Directions for this task: Find every line in the entries that holds the string "favorites" and report it.

(Saved entries)
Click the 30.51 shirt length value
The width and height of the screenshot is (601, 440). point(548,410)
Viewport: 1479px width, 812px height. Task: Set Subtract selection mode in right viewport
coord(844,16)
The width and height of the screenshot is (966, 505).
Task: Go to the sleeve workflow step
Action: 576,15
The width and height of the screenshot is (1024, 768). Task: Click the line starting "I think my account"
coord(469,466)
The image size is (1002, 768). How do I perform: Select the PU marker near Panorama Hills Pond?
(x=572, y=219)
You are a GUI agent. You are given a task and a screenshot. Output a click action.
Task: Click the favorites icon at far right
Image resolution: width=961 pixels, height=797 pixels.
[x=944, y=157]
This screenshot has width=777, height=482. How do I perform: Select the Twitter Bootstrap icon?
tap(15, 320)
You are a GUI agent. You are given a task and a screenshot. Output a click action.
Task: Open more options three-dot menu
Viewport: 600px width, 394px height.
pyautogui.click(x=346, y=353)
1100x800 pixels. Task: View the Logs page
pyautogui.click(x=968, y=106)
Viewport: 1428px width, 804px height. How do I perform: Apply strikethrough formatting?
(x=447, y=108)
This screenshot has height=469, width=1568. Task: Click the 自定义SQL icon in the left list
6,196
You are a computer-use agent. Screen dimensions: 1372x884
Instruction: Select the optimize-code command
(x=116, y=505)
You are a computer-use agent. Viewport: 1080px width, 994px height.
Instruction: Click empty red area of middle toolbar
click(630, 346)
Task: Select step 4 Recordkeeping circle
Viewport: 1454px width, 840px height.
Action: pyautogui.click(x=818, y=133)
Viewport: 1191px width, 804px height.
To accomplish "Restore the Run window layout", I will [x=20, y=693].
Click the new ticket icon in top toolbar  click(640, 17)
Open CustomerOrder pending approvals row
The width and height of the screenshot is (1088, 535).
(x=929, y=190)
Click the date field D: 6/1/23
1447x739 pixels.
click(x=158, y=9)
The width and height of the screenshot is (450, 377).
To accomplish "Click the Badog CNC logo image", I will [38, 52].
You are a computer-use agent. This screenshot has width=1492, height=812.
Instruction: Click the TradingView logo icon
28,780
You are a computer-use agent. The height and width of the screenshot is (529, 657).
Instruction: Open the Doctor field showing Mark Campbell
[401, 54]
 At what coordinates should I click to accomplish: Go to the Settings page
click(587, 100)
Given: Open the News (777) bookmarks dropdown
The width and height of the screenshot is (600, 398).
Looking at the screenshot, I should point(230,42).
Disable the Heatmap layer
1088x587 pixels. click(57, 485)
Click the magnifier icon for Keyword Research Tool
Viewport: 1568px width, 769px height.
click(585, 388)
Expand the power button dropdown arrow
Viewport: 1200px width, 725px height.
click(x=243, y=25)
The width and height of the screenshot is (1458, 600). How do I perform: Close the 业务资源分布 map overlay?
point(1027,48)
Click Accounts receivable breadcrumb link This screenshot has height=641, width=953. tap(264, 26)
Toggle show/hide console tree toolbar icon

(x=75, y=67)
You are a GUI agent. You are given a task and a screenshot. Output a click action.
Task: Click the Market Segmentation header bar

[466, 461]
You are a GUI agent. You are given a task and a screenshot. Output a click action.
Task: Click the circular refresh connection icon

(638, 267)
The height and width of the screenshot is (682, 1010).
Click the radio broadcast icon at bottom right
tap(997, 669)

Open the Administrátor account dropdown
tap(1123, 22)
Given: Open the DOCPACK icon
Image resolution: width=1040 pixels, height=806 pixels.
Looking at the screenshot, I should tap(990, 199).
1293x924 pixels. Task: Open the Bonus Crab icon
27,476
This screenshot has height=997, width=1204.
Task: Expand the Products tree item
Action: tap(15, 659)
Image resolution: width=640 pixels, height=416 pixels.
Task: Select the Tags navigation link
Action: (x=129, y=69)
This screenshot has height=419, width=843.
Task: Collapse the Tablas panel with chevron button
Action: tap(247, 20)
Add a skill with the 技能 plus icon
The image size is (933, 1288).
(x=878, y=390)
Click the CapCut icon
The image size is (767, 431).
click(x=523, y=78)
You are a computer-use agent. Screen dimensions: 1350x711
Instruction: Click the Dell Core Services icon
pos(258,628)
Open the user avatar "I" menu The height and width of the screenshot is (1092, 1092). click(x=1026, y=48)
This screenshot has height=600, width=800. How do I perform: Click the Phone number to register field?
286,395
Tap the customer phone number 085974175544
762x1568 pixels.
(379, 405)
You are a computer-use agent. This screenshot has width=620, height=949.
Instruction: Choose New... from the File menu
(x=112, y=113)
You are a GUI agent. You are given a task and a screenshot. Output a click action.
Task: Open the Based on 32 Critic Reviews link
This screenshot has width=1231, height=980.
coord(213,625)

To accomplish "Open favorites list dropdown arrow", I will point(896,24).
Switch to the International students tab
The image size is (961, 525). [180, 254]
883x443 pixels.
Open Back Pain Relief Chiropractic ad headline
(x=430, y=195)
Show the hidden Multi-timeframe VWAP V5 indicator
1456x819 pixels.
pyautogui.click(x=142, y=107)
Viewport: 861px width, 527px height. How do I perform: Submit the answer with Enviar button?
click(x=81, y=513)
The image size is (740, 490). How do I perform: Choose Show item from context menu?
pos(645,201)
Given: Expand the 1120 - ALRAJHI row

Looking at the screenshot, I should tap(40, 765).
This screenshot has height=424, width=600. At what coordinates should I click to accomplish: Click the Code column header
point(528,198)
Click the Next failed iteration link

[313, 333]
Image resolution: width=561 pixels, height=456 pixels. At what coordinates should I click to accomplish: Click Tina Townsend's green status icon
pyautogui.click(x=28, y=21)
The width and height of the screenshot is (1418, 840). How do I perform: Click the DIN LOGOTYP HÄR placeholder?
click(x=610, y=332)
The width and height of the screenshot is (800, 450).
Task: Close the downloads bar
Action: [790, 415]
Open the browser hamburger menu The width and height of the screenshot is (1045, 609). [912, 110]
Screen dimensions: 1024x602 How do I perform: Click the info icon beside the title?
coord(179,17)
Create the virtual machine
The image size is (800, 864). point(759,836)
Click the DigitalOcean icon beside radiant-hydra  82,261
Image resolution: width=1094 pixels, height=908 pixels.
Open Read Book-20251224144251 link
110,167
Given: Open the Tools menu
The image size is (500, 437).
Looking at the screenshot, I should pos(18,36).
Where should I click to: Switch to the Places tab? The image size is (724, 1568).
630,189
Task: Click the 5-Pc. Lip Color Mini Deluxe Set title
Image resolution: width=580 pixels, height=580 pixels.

Problem solution:
Task: Click the favorites icon at far right
To accomplish "Open favorites list dropdown arrow", I will point(896,24).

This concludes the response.